Task objective: Starting with the line that contains "This screenshot has height=1135, width=1423." and going on through the line that contains "[1124, 648]", write those records out again in full, requests included, and shift every coordinate in the answers up by 138.
-- START OF Recorded information --
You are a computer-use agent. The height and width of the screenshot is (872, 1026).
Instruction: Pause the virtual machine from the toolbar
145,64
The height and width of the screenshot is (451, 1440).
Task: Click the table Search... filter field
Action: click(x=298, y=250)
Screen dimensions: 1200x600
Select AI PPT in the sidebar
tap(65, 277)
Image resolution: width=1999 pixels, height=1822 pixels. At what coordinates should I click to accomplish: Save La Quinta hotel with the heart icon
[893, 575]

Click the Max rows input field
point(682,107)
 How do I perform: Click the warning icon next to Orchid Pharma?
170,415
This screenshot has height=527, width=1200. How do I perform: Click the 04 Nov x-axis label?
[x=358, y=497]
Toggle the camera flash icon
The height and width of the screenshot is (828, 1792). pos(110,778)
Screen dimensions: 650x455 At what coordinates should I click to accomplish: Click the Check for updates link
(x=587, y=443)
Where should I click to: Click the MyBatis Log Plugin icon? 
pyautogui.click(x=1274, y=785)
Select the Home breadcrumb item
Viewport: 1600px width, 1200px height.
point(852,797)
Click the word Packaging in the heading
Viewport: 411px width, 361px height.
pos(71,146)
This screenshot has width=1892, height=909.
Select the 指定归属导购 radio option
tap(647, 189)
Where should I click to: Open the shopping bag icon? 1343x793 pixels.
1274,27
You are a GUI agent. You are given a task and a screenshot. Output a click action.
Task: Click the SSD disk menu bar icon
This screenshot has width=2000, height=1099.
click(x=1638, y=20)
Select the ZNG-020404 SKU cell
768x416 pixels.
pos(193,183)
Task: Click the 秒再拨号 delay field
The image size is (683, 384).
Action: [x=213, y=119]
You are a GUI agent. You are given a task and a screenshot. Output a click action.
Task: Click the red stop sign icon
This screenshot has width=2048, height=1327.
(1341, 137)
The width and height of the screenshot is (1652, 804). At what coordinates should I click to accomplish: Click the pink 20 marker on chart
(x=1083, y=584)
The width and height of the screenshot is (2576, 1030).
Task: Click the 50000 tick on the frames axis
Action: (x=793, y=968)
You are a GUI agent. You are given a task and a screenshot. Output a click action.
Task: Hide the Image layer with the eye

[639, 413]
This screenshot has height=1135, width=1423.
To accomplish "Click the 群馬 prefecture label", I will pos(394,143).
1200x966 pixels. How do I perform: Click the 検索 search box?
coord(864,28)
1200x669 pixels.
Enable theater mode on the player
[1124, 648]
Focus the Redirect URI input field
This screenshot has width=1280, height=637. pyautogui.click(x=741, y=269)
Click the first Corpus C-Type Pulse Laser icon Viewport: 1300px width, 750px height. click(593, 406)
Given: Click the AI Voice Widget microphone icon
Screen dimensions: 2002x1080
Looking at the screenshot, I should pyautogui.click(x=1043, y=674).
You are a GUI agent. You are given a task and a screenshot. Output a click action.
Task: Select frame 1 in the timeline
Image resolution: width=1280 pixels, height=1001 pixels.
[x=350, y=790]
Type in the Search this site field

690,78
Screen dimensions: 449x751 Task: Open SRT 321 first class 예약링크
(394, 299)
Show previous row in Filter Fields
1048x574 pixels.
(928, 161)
-- END OF Recorded information --
Written solution:
This screenshot has height=1135, width=1423.
To accomplish "Click the 群馬 prefecture label", I will pos(532,281).
1200x966 pixels. How do I perform: Click the 検索 search box?
coord(1002,166)
1200x669 pixels.
Enable theater mode on the player
[1262, 786]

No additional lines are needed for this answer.